-- Supplied data follows --
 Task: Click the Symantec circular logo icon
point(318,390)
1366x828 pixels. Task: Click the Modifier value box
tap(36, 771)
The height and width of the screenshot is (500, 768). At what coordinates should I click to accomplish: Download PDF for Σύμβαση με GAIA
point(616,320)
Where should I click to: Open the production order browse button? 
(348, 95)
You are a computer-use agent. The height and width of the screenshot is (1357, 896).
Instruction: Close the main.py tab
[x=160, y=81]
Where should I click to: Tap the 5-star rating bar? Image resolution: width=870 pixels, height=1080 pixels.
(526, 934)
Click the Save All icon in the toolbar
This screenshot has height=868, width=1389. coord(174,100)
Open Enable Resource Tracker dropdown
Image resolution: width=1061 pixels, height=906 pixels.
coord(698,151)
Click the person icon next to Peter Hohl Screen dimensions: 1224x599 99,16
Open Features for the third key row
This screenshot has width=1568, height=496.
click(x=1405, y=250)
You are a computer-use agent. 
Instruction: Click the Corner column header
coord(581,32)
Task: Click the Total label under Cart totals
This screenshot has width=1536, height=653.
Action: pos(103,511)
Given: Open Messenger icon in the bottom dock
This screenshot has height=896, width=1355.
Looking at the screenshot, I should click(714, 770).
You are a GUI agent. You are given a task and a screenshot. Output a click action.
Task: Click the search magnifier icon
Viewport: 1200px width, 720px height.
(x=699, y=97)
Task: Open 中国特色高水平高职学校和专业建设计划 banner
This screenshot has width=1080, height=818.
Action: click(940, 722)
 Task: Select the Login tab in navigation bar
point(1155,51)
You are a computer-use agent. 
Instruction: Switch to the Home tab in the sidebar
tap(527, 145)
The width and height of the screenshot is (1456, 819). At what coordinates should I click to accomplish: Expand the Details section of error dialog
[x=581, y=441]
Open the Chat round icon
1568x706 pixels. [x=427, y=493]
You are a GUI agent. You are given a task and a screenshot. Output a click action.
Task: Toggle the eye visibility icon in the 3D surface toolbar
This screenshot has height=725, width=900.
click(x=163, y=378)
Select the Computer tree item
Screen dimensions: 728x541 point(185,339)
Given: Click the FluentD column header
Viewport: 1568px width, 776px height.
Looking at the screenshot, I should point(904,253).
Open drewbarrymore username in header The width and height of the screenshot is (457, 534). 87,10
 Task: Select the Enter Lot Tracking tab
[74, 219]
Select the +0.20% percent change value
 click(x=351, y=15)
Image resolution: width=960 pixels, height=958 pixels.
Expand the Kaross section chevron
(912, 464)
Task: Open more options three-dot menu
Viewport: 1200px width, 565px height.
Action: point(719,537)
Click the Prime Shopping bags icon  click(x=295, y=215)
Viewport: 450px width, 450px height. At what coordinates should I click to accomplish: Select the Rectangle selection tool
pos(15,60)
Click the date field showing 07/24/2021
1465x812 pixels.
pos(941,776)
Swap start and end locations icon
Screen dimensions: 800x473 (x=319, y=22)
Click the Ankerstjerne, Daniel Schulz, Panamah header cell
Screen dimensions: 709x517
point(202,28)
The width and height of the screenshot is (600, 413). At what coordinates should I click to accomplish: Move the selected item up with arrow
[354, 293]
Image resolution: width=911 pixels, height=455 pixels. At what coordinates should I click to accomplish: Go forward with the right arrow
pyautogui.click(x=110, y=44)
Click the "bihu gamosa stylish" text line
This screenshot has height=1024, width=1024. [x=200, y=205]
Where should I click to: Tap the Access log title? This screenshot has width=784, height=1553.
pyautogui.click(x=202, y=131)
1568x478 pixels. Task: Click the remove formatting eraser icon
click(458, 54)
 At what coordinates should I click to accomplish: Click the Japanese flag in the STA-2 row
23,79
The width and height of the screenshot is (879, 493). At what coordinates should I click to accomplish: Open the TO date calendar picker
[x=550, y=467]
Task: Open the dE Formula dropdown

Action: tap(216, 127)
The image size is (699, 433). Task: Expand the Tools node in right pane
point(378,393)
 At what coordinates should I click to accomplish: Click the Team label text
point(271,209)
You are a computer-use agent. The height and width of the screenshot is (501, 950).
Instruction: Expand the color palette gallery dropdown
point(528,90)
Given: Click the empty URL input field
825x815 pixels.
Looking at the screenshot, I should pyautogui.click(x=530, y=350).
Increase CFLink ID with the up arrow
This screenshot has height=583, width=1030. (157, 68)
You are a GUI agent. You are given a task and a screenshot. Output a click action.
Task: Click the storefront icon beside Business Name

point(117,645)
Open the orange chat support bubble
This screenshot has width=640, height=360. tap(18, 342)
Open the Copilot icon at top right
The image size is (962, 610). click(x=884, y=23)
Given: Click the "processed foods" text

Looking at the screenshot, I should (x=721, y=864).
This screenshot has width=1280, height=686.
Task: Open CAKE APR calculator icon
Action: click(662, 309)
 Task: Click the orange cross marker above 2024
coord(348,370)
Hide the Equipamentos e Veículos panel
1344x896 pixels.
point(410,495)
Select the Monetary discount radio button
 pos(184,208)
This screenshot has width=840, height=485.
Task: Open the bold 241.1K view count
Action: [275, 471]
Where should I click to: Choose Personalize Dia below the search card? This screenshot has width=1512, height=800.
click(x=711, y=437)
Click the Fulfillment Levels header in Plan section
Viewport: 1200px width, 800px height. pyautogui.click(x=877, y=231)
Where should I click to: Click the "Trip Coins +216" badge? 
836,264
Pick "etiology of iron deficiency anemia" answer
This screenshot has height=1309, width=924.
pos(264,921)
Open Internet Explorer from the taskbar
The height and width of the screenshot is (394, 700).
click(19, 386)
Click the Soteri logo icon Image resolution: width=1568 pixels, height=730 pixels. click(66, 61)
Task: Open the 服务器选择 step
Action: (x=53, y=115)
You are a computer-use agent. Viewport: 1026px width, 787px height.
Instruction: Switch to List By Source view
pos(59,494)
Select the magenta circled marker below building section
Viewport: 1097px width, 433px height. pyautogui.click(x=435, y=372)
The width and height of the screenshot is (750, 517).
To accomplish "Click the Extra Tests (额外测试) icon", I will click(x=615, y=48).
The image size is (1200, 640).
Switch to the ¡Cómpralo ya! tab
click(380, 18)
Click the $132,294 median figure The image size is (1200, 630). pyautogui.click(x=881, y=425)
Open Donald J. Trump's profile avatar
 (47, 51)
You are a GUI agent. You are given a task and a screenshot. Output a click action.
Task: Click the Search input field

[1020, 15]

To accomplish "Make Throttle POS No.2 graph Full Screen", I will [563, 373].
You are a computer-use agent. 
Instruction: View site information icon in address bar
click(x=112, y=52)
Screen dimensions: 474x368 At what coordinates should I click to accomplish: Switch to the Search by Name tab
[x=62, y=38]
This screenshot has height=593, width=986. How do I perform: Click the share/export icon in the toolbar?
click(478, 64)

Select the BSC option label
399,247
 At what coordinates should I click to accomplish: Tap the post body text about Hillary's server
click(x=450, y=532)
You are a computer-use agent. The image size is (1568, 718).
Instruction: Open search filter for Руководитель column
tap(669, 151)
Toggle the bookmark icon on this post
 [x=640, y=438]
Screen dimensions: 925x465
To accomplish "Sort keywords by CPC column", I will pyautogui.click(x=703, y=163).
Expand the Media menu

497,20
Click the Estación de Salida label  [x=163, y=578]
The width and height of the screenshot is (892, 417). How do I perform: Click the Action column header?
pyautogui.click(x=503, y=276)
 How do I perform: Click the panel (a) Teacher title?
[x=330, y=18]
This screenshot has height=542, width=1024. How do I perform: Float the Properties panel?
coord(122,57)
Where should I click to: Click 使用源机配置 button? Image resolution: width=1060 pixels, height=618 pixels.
-- Supplied data concluded --
Exercise: Reprint exactly the lines above that start at the one with "This screenshot has width=1536, height=653." and end at the one with "Task: Open 中国特色高水平高职学校和专业建设计划 banner", keeping both and adding none.

Result of the exercise:
This screenshot has width=1536, height=653.
Action: pos(103,511)
Given: Open Messenger icon in the bottom dock
This screenshot has height=896, width=1355.
Looking at the screenshot, I should click(714, 770).
You are a GUI agent. You are given a task and a screenshot. Output a click action.
Task: Click the search magnifier icon
Viewport: 1200px width, 720px height.
(x=699, y=97)
Task: Open 中国特色高水平高职学校和专业建设计划 banner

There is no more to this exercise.